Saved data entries

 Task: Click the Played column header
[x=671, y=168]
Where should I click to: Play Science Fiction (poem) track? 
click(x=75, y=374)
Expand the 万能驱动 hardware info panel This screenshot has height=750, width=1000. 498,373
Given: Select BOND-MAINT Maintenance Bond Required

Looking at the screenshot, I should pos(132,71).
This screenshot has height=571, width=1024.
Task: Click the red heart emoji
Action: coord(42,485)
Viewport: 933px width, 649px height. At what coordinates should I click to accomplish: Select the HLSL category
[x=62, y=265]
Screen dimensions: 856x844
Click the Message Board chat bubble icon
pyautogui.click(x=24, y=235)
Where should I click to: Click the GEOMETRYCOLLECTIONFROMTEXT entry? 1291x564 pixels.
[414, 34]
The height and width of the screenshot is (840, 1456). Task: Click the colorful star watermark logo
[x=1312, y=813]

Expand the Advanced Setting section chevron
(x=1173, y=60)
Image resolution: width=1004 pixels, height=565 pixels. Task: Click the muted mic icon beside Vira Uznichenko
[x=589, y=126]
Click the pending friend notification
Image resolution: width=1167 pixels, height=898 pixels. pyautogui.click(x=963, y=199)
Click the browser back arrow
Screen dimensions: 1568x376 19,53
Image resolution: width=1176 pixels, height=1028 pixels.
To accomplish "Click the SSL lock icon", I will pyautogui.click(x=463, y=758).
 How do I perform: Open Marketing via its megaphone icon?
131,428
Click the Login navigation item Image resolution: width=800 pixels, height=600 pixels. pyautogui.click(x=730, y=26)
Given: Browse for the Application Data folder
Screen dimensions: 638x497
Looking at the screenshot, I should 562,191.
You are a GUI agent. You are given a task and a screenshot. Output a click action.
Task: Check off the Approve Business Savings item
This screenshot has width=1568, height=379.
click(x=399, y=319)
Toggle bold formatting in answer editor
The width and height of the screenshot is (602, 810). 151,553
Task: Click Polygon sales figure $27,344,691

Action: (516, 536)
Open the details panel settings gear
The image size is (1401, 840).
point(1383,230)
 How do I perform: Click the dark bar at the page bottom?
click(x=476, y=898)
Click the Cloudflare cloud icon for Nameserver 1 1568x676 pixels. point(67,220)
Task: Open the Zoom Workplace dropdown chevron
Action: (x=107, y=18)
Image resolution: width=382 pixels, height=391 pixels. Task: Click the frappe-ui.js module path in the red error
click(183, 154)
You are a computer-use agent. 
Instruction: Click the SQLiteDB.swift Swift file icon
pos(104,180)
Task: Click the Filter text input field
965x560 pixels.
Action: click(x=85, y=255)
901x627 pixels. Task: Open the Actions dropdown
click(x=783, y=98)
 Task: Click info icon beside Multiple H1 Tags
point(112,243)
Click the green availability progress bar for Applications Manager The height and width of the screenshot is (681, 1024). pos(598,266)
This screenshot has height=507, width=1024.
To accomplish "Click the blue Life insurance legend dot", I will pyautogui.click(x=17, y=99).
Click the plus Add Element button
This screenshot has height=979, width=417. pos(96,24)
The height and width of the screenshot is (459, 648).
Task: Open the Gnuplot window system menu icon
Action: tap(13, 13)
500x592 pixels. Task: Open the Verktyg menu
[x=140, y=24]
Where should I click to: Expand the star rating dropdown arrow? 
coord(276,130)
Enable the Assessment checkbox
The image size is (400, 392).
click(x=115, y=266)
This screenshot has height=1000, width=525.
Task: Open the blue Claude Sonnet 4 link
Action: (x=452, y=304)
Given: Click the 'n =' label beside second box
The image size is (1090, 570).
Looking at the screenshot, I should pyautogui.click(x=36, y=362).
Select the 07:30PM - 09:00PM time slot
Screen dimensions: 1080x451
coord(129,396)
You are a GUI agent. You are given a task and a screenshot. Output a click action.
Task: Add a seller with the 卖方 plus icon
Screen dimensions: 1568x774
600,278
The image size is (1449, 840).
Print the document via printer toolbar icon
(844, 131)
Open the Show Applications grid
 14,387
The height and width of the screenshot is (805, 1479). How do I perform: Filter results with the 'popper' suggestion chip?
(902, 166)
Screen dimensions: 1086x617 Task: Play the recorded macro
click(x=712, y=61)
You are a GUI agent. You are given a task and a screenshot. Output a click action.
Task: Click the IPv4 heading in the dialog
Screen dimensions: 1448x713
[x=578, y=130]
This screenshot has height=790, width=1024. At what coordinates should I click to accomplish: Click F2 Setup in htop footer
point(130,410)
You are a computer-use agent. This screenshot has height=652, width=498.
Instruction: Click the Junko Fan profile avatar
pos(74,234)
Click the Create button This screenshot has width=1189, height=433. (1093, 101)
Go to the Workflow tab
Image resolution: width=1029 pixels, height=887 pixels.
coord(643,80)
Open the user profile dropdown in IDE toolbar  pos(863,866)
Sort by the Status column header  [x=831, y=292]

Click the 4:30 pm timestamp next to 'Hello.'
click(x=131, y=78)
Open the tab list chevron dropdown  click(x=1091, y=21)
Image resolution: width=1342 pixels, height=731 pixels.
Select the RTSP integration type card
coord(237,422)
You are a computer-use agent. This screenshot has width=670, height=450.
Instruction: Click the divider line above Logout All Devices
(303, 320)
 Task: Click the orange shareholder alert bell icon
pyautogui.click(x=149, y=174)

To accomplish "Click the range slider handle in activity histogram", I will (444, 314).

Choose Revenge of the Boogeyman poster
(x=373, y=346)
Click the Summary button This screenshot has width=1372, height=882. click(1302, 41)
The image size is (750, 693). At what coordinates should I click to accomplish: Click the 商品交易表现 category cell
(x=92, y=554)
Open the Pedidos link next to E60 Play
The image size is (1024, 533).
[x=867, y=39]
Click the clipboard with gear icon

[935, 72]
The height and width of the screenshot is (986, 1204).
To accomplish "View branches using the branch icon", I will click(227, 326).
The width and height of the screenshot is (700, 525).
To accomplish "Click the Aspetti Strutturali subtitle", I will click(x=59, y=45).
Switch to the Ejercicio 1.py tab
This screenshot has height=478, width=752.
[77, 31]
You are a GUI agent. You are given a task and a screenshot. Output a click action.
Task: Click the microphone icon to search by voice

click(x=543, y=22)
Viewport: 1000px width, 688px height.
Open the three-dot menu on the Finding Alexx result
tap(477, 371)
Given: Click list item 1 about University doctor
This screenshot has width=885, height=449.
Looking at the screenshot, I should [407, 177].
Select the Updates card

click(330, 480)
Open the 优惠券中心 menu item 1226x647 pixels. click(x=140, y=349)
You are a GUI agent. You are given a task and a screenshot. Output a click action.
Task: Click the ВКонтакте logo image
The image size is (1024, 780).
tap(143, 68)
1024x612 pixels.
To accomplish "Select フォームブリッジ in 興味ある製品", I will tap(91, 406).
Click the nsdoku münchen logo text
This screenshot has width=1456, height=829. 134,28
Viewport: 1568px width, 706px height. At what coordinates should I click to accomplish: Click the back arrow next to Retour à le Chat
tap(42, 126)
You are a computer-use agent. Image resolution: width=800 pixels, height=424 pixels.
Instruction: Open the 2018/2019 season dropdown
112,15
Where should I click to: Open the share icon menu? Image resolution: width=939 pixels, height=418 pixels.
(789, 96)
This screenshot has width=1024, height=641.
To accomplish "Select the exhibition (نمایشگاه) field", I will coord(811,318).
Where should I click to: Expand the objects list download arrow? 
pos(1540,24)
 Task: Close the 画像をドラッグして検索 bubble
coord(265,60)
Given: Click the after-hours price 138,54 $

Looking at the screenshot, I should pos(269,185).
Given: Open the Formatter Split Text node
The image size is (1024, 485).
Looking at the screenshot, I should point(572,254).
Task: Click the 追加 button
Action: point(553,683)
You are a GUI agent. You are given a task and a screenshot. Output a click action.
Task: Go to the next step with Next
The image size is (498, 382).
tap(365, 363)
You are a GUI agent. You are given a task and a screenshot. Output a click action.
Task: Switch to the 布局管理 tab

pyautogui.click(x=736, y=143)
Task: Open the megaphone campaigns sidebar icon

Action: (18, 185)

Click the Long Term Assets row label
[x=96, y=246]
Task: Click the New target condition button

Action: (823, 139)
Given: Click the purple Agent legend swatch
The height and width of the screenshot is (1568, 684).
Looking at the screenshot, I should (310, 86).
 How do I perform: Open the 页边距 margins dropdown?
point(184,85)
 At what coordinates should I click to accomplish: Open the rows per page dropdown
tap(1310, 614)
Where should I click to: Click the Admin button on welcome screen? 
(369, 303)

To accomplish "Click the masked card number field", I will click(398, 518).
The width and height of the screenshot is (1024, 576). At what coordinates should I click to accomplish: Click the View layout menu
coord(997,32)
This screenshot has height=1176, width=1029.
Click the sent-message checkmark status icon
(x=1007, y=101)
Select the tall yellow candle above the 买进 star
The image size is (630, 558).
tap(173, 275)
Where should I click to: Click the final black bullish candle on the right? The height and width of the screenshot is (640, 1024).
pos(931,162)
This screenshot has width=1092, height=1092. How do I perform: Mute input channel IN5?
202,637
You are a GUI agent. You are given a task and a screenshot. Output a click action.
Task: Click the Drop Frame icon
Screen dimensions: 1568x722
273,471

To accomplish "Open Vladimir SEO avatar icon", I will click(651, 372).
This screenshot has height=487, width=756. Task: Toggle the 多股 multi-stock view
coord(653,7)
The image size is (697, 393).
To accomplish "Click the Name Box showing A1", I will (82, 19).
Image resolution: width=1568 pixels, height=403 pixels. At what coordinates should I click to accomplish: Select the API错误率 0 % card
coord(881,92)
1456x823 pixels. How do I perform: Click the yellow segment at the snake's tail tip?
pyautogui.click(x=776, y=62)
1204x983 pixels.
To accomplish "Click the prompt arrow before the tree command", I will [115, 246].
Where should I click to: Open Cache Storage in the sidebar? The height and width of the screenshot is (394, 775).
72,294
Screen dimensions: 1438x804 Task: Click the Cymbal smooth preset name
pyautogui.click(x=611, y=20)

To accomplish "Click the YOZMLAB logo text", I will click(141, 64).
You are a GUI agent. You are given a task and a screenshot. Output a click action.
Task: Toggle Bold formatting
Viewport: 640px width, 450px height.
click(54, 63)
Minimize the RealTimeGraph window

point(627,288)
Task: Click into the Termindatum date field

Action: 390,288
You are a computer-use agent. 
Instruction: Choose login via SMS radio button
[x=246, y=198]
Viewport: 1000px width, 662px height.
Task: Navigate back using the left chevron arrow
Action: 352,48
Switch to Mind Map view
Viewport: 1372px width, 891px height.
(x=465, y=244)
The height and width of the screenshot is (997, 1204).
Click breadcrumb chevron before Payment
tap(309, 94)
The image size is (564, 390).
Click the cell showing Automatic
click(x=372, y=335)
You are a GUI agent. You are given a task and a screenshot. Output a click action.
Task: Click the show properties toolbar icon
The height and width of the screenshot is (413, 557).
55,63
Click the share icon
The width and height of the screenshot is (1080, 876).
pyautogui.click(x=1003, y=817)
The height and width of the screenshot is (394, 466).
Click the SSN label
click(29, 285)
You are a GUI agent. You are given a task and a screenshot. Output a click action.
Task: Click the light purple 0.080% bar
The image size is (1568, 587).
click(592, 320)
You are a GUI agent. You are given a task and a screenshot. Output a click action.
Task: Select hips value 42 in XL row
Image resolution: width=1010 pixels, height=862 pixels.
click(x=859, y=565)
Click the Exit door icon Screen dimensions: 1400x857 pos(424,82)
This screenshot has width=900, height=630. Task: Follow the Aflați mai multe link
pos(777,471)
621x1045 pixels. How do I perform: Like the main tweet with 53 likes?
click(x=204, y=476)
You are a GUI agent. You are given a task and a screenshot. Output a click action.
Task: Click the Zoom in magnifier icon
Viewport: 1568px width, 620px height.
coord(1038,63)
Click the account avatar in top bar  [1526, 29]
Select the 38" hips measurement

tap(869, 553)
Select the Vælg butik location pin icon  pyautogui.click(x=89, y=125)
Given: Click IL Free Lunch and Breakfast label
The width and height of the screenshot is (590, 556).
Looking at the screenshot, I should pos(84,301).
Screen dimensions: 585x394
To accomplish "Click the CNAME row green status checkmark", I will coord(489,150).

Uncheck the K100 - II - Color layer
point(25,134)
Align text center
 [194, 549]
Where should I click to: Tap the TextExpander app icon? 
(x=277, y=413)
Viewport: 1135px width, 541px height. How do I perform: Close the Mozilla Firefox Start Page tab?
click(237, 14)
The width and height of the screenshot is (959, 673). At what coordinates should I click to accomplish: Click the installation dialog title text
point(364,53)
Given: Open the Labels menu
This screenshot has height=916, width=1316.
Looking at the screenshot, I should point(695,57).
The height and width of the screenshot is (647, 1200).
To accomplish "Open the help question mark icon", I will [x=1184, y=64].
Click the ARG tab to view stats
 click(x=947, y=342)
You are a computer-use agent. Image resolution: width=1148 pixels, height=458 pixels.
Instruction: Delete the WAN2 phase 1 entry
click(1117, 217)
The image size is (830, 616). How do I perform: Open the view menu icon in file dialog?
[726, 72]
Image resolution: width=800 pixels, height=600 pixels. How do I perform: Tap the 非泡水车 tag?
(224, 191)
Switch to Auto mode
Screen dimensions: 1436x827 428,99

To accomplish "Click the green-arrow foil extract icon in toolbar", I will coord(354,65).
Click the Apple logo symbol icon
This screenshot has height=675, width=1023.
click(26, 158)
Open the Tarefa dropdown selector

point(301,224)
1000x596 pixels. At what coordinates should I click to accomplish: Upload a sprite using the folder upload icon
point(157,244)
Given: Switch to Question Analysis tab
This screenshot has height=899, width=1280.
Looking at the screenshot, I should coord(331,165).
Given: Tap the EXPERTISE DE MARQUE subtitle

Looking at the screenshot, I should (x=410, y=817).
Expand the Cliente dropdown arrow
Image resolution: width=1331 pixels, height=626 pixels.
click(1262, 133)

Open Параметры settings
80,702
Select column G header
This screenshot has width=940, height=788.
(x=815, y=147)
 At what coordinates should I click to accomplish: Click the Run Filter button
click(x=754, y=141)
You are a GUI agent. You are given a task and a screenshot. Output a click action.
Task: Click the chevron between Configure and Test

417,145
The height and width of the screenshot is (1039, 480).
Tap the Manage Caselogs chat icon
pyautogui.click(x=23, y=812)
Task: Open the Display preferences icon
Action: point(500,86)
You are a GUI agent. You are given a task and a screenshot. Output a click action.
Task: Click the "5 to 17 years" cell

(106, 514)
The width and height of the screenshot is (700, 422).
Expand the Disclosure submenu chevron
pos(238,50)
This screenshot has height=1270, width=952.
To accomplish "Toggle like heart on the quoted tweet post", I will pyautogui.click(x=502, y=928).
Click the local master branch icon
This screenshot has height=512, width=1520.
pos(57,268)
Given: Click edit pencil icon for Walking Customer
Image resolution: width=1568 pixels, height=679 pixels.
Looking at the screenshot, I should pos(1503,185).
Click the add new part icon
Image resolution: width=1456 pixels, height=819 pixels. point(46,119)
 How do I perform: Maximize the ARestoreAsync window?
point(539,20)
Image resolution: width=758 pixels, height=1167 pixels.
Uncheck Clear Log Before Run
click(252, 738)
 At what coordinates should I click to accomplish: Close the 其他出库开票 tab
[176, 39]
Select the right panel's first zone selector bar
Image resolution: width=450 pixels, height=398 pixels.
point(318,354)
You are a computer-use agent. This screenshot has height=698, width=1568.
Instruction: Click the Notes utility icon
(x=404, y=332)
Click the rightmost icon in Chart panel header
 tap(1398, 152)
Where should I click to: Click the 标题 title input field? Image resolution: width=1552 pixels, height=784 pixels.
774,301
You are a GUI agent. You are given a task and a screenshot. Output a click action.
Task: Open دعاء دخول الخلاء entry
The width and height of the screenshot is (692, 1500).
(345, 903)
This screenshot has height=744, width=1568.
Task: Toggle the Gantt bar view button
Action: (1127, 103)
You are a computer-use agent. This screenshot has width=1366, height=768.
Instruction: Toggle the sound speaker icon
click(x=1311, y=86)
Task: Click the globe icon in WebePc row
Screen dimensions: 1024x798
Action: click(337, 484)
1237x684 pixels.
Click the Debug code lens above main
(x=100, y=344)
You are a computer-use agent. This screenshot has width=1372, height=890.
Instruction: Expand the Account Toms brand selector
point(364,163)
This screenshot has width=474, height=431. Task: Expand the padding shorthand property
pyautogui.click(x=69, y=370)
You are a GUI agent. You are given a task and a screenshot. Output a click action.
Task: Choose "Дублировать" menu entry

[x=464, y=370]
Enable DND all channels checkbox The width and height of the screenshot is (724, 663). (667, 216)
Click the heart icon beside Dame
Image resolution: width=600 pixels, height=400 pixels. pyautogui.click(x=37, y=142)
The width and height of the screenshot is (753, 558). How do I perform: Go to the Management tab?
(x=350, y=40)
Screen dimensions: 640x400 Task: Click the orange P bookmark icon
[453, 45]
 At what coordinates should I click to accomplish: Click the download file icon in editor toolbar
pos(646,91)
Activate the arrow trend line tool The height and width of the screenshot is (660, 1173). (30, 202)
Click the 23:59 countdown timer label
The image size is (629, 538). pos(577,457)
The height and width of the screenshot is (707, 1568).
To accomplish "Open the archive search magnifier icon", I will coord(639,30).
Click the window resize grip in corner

▶ To do: Check each line of the records for the word "purple" and extract those that contain it.

▶ Solution to this problem:
Given: Click the purple Agent legend swatch
Task: Click the light purple 0.080% bar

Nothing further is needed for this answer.